(Beginning of INFORMATION GIVEN)

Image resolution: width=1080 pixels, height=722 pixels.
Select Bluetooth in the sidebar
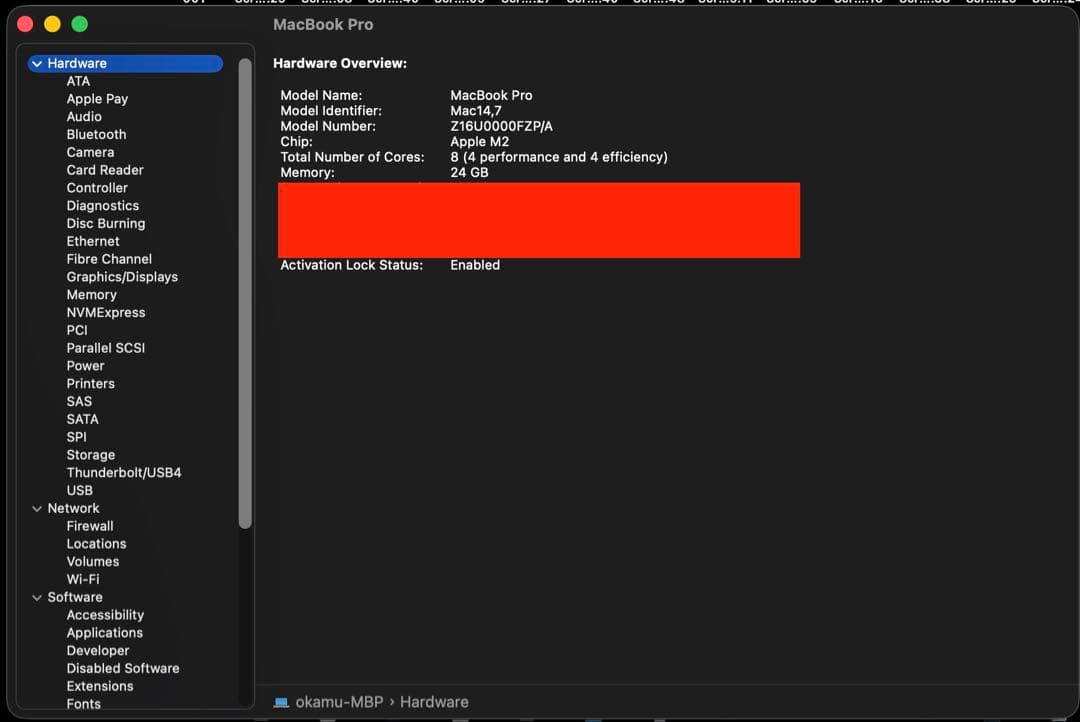pyautogui.click(x=96, y=135)
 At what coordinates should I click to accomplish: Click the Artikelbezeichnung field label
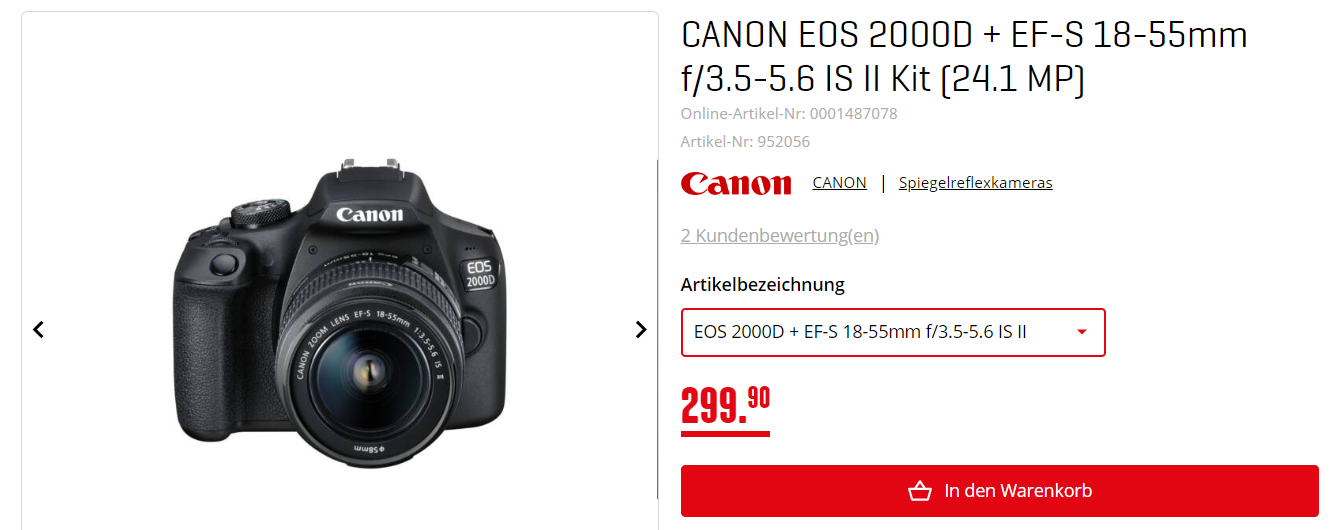[763, 285]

(End of INFORMATION GIVEN)

* [WHAT THIS TASK INVOLVES]: Retype every entry verbatim and exclude the pictures from the copy.

* [WRITTEN ANSWER]:
Image resolution: width=1080 pixels, height=722 pixels.
Select Bluetooth in the sidebar
pyautogui.click(x=96, y=135)
 At what coordinates should I click to accomplish: Click the Artikelbezeichnung field label
[763, 285]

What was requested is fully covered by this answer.